Drive a snowbird's car to Florida and get paid

When I drove from Florida to Toronto last year, I got money for it and someone else even covered the gas. Even better, I was in a 2007 Lexus RX 350, a big comfortable SUV. How was it possible?

When I drove from Florida to Toronto last year, I got money for it and someone else even covered the gas. Even better, I was in a 2007 Lexus RX 350, a big comfortable SUV. How was it possible?

I applied to one of two snowbird services in the GTA that reward drivers for ferrying late-model BMWs, Mercedes, Audis and Lexuses to and from Florida. They also provide all the documentation required to cross the border.

If your timing is right, you might luck into a 2009 BMW X3, 2008 Cadillac or 2008 Lincoln, the cars Toronto Driveaway had on its books last week for dates this month. But you might end up with the choice of a late-model Malibu, Camry or Accord, still not bad if your own ride is a 10-year-old sedan.

The best range of vehicles is between now and Christmas, also the period you might get the maximum $400 from Toronto Driveaway or Cars to Florida.

Those companies arrange drivers for folks who want their cars in Florida for the winter but don’t like making the long drive south themselves.

“We have a lot of customers in that period and we’ve got to make it happen for them,” says Toronto Driveaway owner Ron Coady, who has connected snowbirds with drivers for 50 years. “Then we need plenty of drivers in the spring to bring them back.”

I brought the Lexus back from Key Biscayne, just south of Miami, in March.
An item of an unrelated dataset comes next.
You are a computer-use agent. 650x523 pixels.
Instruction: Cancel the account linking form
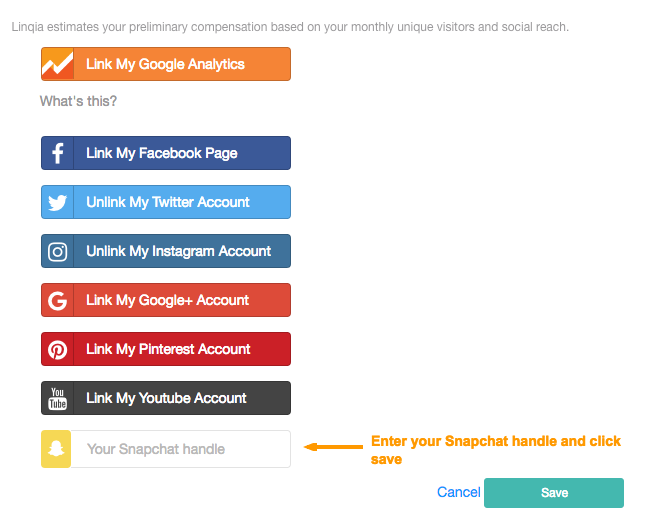(x=458, y=492)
It was a nice feeling, humming along and getting paid.

The sign-up process is pretty simple. Call Coady’s North York number, ask about available cars in your time frame and select one, assuming he needs drivers at the time. Toronto Driveaway offers an online application and if you’re accepted after a background check, the company sends out a contract plus information on how to get in touch with the owner of the vehicle you’ll be delivering.

You need to put down a minimum deposit of $300 as part of the contract and agree to deliver the car within three days and in the condition you received it. You deliver it to the owner’s Florida address and have the owner sign a document showing you’ve met all the conditions of the contract.

That includes a limit on how many kilometres you put on the vehicle. So no extensive side trips or you pay a penalty.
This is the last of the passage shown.